### Exercise tasks
1/ Extract everything from "A KNIFE wielding" down to "the previous year." in the court report about the knife threat in Heaton.
2/ According to the court report about the knife threat in Heaton, what offenses did Mavrakis plead guilty to?
3/ Carry on the court report about the knife threat in Heaton from the point where it stops.

### Provided text
· · · · · · ·
A KNIFE wielding man who accused a neighbour of tapping his telephone has been given a suspended prison sentence.

Bolton Crown Court heard how Kristian Mavrakis was behaving so aggressively in Ernest Street, Heaton, on September 25 last year that frightened parents took their children away from the area.

Mavrakis, aged 43, pleaded guilty to affray and making threats with a knife.

David James, prosecuting, told the court how neighbours in Ernest Street had become increasingly concerned about Mavrakis's unpredictable and aggressive behaviour over the previous year.

But then, at 8pm on September 25, Mavrakis began banging a kicking the front door belonging to his next door neighbour, Michael Dawson, accusing him of tapping his phone and interfering with his internet connection.

"It was a significant attempt to get into the property," said Mr James.

Mr Dawson prevented Mavrakis getting into the house and, putting the defendant into an arm lock, held him against a car parked outside until he calmed down.

Mr Dawson eventually managed to get Mavrakis back to his home and pushed him inside, but then the neighbour reappeared holding a seven inch kitchen knife.

Neighbours, who had been out in the street due to the commotion, fled back to their own homes and a parent removed children to a relative's house in another street.

"Neighbours moved back into their properties in fear that the defendant was going to carry out his threats," said Mr James.

Police arrested Mavrakis, who claimed that he had found information on Google which led him to believe his neighbour was interfering with his internet and bugging his phone.
· · · · · · ·
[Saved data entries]
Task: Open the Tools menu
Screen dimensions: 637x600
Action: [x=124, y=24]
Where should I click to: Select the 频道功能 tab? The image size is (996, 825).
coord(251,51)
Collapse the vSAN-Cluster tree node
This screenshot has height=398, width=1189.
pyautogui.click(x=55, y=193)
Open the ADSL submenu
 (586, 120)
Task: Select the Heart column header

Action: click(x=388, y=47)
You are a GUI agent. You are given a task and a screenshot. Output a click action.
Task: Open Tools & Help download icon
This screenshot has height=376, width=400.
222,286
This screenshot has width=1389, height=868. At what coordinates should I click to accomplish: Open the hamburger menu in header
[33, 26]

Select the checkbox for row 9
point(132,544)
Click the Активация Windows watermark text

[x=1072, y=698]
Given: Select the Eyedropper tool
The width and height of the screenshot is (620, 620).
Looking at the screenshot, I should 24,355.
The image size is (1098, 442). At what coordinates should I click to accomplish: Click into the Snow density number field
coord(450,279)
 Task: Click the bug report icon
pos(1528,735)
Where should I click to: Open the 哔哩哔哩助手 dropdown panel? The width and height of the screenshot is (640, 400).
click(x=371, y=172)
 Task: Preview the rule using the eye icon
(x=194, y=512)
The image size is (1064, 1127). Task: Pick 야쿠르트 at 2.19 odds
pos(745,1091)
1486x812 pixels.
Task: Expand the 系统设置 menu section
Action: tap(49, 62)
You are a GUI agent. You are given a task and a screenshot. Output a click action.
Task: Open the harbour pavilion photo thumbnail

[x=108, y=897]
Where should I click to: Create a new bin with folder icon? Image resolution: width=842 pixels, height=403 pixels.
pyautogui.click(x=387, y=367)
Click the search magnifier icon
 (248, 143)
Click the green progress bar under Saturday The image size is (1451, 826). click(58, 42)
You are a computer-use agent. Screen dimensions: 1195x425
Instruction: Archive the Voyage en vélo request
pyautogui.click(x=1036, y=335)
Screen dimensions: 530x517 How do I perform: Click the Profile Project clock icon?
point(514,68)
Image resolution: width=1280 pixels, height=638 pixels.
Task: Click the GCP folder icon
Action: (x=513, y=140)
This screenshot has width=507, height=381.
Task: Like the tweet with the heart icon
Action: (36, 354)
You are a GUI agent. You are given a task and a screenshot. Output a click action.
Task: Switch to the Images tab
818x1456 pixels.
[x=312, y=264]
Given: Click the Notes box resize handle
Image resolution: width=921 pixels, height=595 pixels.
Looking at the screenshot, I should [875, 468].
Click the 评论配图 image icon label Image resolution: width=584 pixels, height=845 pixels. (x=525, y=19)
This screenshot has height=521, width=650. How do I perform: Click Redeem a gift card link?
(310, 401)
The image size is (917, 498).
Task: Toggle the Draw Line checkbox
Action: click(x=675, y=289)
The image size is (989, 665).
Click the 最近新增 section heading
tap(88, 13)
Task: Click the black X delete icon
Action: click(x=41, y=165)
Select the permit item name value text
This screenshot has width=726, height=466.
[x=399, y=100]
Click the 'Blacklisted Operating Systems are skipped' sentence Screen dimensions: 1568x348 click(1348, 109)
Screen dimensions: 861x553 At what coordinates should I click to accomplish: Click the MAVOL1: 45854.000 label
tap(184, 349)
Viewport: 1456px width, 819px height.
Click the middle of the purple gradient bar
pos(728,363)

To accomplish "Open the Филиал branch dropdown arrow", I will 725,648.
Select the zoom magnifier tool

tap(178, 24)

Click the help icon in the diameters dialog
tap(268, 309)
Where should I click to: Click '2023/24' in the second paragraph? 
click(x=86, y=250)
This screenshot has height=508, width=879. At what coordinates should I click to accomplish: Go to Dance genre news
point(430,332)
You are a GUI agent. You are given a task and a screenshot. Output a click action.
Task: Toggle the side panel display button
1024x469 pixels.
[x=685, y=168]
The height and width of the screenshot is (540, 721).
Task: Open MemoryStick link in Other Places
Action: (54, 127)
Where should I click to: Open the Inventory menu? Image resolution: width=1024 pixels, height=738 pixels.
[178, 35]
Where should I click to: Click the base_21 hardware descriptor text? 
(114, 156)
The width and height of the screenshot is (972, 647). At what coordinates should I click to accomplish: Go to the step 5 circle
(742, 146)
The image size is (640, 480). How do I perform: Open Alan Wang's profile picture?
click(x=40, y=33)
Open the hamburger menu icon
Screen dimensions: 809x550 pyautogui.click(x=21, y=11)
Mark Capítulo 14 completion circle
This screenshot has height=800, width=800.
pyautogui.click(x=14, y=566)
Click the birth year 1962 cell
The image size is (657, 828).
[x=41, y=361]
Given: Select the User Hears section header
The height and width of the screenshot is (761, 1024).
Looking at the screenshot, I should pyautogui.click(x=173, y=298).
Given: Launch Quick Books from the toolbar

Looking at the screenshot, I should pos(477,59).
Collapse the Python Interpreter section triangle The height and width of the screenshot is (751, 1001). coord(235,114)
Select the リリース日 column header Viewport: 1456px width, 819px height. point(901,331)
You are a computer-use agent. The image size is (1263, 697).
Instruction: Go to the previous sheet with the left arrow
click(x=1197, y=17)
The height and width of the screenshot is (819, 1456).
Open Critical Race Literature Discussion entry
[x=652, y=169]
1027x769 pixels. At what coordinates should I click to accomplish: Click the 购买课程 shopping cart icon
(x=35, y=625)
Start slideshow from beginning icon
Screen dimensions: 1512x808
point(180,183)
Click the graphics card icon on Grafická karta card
· · · · · · ·
### Your responses
1/
A KNIFE wielding man who accused a neighbour of tapping his telephone has been given a suspended prison sentence.

Bolton Crown Court heard how Kristian Mavrakis was behaving so aggressively in Ernest Street, Heaton, on September 25 last year that frightened parents took their children away from the area.

Mavrakis, aged 43, pleaded guilty to affray and making threats with a knife.

David James, prosecuting, told the court how neighbours in Ernest Street had become increasingly concerned about Mavrakis's unpredictable and aggressive behaviour over the previous year.

2/ Affray and making threats with a knife.

3/
Martin Pizzey, defending, said that Mavrakis had been suffering from a previously undiagnosed persistent delusional mental disorder.

"He accepts that which took place was inappropriate and wrong and he is sorry for what he did," he said.

Mr Pizzey added that, at the time, Mavrakis genuinely thought he was being persecuted.

"He now accepts that all he read on Google may not be true," he said, adding that Mavrakis is now seeing a psychiatrist and is on a new medicine regime.

Judge Graeme Smith said he accepted that Mavrakis's behaviour was out of character.

He told the defendant: "It is highly unlikely that your neighbour was behaving in that way, but even if he had, your behaviour was not justified on any basis."

Mavrakis was sentenced to eight months in jail, suspended for two years with the requirement that he undertakes treatment for mental health for 12 months and is subject to 20 days of rehabilitation activity.

Judge Smith also made a restraining order banning him from approaching the Dawsons' home, contacting the family or shouting at them.